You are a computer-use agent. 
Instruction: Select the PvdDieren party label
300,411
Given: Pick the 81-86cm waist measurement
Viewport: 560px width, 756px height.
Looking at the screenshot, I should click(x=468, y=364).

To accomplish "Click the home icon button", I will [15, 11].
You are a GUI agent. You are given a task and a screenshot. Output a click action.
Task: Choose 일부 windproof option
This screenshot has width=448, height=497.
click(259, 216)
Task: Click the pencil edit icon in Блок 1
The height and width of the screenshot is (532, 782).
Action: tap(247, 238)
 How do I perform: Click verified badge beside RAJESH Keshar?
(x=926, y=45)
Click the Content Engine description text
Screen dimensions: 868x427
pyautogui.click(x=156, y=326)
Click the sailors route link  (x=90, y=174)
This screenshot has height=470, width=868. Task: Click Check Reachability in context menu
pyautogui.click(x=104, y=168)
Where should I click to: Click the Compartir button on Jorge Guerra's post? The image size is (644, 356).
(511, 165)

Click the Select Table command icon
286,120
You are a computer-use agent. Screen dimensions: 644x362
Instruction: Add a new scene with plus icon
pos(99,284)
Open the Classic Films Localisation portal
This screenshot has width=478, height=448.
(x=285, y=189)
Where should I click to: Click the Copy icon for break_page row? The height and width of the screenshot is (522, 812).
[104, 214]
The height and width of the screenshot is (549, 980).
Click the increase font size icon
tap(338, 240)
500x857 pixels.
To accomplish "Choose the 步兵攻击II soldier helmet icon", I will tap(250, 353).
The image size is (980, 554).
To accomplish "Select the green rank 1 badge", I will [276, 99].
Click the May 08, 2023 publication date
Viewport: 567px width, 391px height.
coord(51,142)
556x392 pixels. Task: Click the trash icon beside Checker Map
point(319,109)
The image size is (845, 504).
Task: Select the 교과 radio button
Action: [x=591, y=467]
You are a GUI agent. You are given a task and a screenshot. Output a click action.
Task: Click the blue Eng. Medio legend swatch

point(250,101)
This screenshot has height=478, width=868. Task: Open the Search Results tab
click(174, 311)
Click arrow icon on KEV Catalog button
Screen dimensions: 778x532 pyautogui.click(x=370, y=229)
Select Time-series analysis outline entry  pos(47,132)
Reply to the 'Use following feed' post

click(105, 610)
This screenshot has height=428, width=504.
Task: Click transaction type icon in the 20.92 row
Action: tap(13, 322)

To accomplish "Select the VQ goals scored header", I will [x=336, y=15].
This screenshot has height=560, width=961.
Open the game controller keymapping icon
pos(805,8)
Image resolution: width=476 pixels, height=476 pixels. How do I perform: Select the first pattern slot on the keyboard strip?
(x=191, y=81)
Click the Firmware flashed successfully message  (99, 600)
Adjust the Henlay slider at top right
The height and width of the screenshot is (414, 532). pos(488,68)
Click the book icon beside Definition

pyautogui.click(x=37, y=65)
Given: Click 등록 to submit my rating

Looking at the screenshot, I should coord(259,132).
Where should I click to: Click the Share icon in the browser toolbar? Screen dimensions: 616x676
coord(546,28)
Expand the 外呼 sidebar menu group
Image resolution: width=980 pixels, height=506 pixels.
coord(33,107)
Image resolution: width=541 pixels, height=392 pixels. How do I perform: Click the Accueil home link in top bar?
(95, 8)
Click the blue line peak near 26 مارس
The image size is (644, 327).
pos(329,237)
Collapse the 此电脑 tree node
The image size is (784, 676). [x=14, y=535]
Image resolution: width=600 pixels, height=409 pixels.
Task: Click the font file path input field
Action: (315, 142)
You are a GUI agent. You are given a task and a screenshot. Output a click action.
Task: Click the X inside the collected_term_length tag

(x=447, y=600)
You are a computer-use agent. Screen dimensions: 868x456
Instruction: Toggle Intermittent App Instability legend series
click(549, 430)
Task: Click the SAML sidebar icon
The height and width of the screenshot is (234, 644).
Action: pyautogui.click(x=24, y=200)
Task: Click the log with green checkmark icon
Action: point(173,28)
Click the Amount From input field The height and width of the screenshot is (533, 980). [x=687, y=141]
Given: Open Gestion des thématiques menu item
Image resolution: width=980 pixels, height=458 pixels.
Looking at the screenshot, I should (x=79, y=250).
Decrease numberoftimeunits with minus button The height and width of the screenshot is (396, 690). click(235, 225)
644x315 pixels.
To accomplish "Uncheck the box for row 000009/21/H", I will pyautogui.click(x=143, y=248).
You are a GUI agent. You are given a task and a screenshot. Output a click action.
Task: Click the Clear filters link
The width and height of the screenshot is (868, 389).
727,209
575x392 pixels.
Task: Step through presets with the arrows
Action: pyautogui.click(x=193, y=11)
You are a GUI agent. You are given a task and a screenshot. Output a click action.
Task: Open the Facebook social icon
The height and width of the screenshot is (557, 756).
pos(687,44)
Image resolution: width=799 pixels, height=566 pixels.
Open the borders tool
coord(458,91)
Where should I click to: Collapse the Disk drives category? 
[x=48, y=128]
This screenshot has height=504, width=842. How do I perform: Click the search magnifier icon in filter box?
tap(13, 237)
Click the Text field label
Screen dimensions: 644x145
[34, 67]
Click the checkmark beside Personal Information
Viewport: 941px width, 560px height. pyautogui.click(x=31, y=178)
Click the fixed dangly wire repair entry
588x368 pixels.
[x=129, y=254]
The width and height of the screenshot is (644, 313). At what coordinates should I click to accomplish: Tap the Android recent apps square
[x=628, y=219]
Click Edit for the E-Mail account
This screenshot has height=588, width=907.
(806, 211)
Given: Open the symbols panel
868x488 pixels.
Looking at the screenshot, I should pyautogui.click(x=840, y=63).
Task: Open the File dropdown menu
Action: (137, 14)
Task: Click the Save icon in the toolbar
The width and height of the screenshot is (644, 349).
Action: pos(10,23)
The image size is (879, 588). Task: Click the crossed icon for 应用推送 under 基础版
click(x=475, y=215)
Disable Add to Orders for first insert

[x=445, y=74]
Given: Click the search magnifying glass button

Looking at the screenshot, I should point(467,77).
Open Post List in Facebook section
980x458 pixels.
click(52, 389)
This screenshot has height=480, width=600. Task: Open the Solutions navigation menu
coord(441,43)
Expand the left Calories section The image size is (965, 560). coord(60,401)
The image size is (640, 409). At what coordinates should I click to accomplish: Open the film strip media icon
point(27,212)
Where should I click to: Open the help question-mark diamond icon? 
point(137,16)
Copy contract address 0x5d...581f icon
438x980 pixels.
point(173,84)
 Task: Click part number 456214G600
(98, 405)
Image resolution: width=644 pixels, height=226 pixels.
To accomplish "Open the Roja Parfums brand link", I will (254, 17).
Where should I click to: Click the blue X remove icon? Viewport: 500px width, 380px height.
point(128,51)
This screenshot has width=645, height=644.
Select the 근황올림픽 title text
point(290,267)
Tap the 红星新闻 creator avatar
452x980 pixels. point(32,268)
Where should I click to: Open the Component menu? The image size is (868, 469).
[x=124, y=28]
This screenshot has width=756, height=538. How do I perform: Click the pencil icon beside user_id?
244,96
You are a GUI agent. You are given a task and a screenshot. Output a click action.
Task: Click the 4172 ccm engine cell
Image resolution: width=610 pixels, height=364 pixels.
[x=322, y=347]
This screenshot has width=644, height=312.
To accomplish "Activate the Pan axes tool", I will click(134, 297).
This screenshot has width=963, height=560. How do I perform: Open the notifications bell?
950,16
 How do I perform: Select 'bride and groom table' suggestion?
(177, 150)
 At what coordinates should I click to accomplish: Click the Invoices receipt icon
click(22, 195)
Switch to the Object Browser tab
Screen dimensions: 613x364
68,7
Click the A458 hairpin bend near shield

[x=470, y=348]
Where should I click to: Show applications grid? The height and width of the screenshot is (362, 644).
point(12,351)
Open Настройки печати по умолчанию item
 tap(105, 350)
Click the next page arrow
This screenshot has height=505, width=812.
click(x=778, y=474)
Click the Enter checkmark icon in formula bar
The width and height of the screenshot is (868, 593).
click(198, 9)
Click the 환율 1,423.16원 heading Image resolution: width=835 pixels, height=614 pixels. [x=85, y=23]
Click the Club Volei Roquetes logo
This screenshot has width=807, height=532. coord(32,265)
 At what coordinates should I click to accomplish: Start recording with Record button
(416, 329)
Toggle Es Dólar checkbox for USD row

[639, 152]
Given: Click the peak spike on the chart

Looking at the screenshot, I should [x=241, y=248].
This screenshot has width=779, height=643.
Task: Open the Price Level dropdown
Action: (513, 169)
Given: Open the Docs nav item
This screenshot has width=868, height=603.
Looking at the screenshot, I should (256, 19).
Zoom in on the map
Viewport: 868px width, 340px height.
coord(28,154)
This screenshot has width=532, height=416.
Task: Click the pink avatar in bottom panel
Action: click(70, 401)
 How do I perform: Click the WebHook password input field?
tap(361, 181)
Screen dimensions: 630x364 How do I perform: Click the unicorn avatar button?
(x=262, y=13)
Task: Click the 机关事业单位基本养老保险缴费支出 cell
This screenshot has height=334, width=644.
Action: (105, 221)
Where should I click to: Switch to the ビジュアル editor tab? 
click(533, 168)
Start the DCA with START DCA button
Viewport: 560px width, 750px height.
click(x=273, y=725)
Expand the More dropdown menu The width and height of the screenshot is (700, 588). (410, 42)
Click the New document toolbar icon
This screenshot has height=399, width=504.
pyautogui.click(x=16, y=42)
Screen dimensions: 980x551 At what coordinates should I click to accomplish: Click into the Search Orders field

────────────────────

### TASK INSTRUCTIONS:
Write out the records above exactly, from the opening line to the line with "Click the May 08, 2023 publication date", including both, with nothing added.

### TASK RESULT:
You are a computer-use agent. 
Instruction: Select the PvdDieren party label
300,411
Given: Pick the 81-86cm waist measurement
Viewport: 560px width, 756px height.
Looking at the screenshot, I should click(x=468, y=364).

To accomplish "Click the home icon button", I will [15, 11].
You are a GUI agent. You are given a task and a screenshot. Output a click action.
Task: Choose 일부 windproof option
This screenshot has width=448, height=497.
click(259, 216)
Task: Click the pencil edit icon in Блок 1
The height and width of the screenshot is (532, 782).
Action: tap(247, 238)
 How do I perform: Click verified badge beside RAJESH Keshar?
(x=926, y=45)
Click the Content Engine description text
Screen dimensions: 868x427
pyautogui.click(x=156, y=326)
Click the sailors route link  (x=90, y=174)
This screenshot has height=470, width=868. Task: Click Check Reachability in context menu
pyautogui.click(x=104, y=168)
Where should I click to: Click the Compartir button on Jorge Guerra's post? The image size is (644, 356).
(511, 165)

Click the Select Table command icon
286,120
You are a computer-use agent. Screen dimensions: 644x362
Instruction: Add a new scene with plus icon
pos(99,284)
Open the Classic Films Localisation portal
This screenshot has width=478, height=448.
(x=285, y=189)
Where should I click to: Click the Copy icon for break_page row? The height and width of the screenshot is (522, 812).
[104, 214]
The height and width of the screenshot is (549, 980).
Click the increase font size icon
tap(338, 240)
500x857 pixels.
To accomplish "Choose the 步兵攻击II soldier helmet icon", I will tap(250, 353).
The image size is (980, 554).
To accomplish "Select the green rank 1 badge", I will [276, 99].
Click the May 08, 2023 publication date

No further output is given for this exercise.